Okuma Parçası:
------------------------

'Yeryüzünde yalnız gezen yıldızlar'

‘En Sevdiğim Pastam’ yıllardır yalnız bir hayat sürdüren 70 yaşındaki bir kadının, tesadüfen farkına vardığı aynı yaştaki bir taksiciyle birlikte bir gece boyunca gelişen ilişkisini anlatıyor. Maryam Moghadam-Behtash Sanaeeha ikilisinin ortak imzasını taşıyan yapım mutluluk, aşk arayışı, yaşlılığın kendine özgü zorlukları gibi konularda dolaşırken arka planında da İran’daki molla rejiminin halkına reva gördüğü zulmü, kadınların hayatlarına yönelik baskıları da perdeye taşıyor.

Haberin Devamı

Eşini 30 yıl önce kaybetmiş emekli hemşire Mahin’in çocukları ve torunları yurtdışındadır. Geceleri onu uyku tutmaz, sabahları ısrarla erkenden arayan arkadaşını azarlar, kızıyla görüntülü konuşur, çok sevdiği bahçesini sık sık sular, pazara gider, kendi yaş kuşağından arkadaşlarını evine davet eder, onların erkekler ve kendi sağlık problemlerine ilişkin laflamalarına katılır, espri yapar vs. Günleri bu rutin içinde geçen 70 yaşındaki bu kadın birdenbire yalnızlığı kırma yolunda hamle yapmaya karar verir. Önce parka giderek oradaki görevliden yaşlı erkeklerin spor yapma zamanını öğrenmeye çalışır. Sonra ordudan emekli olma karşılığında kendisine verilen kuponları kullanmak üzere uğradığı lokantadaki masalardan birinde yapılan muhabbette yalnız olduğunu öğrendiği adamın peşine takılır. Bu kişi yaklaşık 20 yıldır taksicilik yapan Faramarz’dır. Mahin onu işi bitene kadar taksi durağında bekler ve akşama doğru döndüğünde de evine bırakmasını ister. Yolculuk esnasında kartlarını açar ve iki yalnız olarak yeni bir dostluğun kapısını aralama yolunda adımlar atar. Faramarz da karşıdan gelen teklifi kırmaz ve nihayetinde aynı yaşlardaki bu iki insan için o gece başlayan sımsıcak bir ilişki gelecek adına sağlam bir hale doğru evrilmektedir. Ama derken…

Haberin Devamı

Yeryüzünde yalnız gezen yıldızlar

Maryam Moghadam-Behtash Sanaeeha ikilisinin bu yıl ilk kez Berlin’de seyirciyle buluşan yapıtları ‘En Sevdiğim Pastam’ (Keyke Mahboobe Man) İran sinemasından gelen, son derece içten duygularla yoğrulmuş, gözlem gücü yüksek bir çalışma. Film uzun süre ana karakteri Mahin’in kurduğu yalnızlık kozasını yine kendi azmiyle delmesini, yıllardır geriye çekilerek kaçırdığı ya da uzak durduğu mutluluğu inşa etme çabasını, başarılı bir tempo, ritim ve matematiği güçlü bir senaryoyla yansıtıyor. Filmin ana ekseninde elbette saadet, huzur, aşk arayışı, yaşlılığın kendine özgü zorlukları, insana yüklediği sınırlar var. Ama bence filmin en önemli yanlarından biri, arka plandan yansıyan İran’daki bireylerin özgürlüklerini, temel haklarını kısıtlayıcı, insanlığın ortak değerlere ket vuran faşizan zulüm sistemi.

------------------------

Veriler:
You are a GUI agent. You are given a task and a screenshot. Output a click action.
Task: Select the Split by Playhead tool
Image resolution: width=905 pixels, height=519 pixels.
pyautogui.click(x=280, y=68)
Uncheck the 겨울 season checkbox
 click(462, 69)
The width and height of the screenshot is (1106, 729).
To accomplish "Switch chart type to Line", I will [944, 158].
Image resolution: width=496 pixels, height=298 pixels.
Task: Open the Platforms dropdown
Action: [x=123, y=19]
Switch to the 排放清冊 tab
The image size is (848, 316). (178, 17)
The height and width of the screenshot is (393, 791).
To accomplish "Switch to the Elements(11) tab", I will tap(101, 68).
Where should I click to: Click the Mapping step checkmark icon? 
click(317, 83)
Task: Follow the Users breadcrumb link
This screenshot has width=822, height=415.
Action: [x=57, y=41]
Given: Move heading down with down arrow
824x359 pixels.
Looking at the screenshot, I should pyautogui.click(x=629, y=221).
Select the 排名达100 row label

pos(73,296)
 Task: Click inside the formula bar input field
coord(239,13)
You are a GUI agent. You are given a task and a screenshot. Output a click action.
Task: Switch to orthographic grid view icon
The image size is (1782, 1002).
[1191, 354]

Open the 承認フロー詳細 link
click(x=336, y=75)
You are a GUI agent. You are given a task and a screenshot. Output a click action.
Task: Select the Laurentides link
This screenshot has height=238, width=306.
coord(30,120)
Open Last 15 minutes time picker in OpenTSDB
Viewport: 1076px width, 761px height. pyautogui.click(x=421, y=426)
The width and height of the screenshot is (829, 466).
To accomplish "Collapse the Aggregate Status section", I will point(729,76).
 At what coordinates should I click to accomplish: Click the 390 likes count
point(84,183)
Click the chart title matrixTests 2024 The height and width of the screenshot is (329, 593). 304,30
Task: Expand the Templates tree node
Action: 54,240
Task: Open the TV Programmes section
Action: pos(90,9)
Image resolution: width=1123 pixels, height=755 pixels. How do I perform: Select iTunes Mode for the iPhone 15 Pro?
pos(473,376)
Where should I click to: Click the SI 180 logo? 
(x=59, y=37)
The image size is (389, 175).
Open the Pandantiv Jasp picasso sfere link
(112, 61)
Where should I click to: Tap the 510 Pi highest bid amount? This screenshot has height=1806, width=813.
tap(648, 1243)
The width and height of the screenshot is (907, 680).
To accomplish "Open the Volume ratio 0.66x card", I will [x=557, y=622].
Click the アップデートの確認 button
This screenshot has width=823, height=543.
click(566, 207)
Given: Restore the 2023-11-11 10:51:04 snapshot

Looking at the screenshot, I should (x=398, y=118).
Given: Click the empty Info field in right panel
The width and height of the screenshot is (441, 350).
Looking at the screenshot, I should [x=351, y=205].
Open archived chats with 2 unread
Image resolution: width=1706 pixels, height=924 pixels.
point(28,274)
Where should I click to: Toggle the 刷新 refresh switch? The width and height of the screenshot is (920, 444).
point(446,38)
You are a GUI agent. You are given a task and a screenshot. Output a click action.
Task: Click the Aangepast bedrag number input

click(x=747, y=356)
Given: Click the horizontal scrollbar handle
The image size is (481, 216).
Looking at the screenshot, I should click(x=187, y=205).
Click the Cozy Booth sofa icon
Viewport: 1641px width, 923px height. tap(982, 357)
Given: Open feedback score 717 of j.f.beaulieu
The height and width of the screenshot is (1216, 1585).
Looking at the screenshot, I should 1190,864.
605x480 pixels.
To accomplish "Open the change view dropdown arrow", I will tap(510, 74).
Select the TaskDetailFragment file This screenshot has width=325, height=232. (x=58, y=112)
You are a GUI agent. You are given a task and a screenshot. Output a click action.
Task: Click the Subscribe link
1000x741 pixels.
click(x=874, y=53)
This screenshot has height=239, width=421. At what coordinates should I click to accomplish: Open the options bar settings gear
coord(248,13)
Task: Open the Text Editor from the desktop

------------------------

Alıştırma Görevleri:
• A. Okuma parçasına göre (i), (ii) ve (iii) numaralı ifadelerin her birinin metinle uyuşup uyuşmadığını evet ya da hayır diye belirtiniz ve kararınızı dayandırdığınız sözleri metinden aynen aktarınız.
(i) Mahin eşini 30 yıl önce kaybetmiştir.
(ii) Faramarz yaklaşık 20 yıldır taksicilik yapmaktadır.
(iii) Mahin'in çocukları ve torunları onunla aynı şehirde yaşamaktadır.
• B. Okuma parçasında "Maryam Moghadam-Behtash Sanaeeha ikilisinin bu" sözlerini içeren kısımla açılıp "faşizan zulüm sistemi." sözleriyle kapanan bölümü hiçbir değişiklik yapmadan yeniden yazınız.
Görevleri yalnızca okuma parçasına dayanarak yapınız.

Cevap Anahtarı:
• A.
(i) Evet: "Eşini 30 yıl önce kaybetmiş emekli hemşire Mahin’in"
(ii) Evet: "yaklaşık 20 yıldır taksicilik yapan Faramarz’dır"
(iii) Hayır: "çocukları ve torunları yurtdışındadır"

• B.
Maryam Moghadam-Behtash Sanaeeha ikilisinin bu yıl ilk kez Berlin’de seyirciyle buluşan yapıtları ‘En Sevdiğim Pastam’ (Keyke Mahboobe Man) İran sinemasından gelen, son derece içten duygularla yoğrulmuş, gözlem gücü yüksek bir çalışma. Film uzun süre ana karakteri Mahin’in kurduğu yalnızlık kozasını yine kendi azmiyle delmesini, yıllardır geriye çekilerek kaçırdığı ya da uzak durduğu mutluluğu inşa etme çabasını, başarılı bir tempo, ritim ve matematiği güçlü bir senaryoyla yansıtıyor. Filmin ana ekseninde elbette saadet, huzur, aşk arayışı, yaşlılığın kendine özgü zorlukları, insana yüklediği sınırlar var. Ama bence filmin en önemli yanlarından biri, arka plandan yansıyan İran’daki bireylerin özgürlüklerini, temel haklarını kısıtlayıcı, insanlığın ortak değerlere ket vuran faşizan zulüm sistemi.